AIM OF THE EXERCISE -
Answer these from the parser documentation below, one line each:
1. In the then_mut example, which two values are added to the set?
2. Which RDF format is given when the graph is built from the string?
3. What does the or method do if self fails?

TEXT -
Parses using self and then passes a reference to the value to f which returns a parser used to parse the rest of the input.

fn then_mut<N, F>(self, f: F) -> ThenMut<Self, F>

where Self: Sized, F: FnMut(&mut Self::Output) -> N, N: RDFNodeParse<RDF>,

Parses using self and then passes a reference to the mutable value to f which returns a parser used to parse the rest of the input.

use srdf::{RDFNodeParse, RDFFormat, ok, property_integers};
      let s = r#"prefix : <http://example.org/>
      :x :p 1, 2, 3 .
    "#;
    let mut graph = SRDFGraph::from_str(s, &RDFFormat::Turtle, None).unwrap();
    let x = IriS::new_unchecked("http://example.org/x");
    let p = IriS::new_unchecked("http://example.org/p");
    let mut parser = property_integers(&p).then_mut(move |ns| {
        ns.extend(vec![4, 5]);
        ok(ns)
     });
    assert_eq!(parser.parse(&x, &mut graph).unwrap(), HashSet::from([1, 2, 3, 4, 5]))

fn then_state<'a, N, F, S>( self, state: &'a mut S, f: F ) -> ThenState<'a, Self, F, S>

where Self: Sized, F: FnMut(&'a mut S, Self::Output) -> N, N: RDFNodeParse<RDF>,

fn or<P2>(self, parser: P2) -> Or<Self, P2>

where Self: Sized, P2: RDFNodeParse<RDF, Output = Self::Output>,

Returns a parser which attempts to parse using self. If self fails then it attempts parser.

DATA PROVIDED -
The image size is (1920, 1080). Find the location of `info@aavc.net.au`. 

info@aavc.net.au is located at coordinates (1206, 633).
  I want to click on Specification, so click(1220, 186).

TASK SOLUTION -
1. 4 and 5.
2. Turtle.
3. It attempts parser.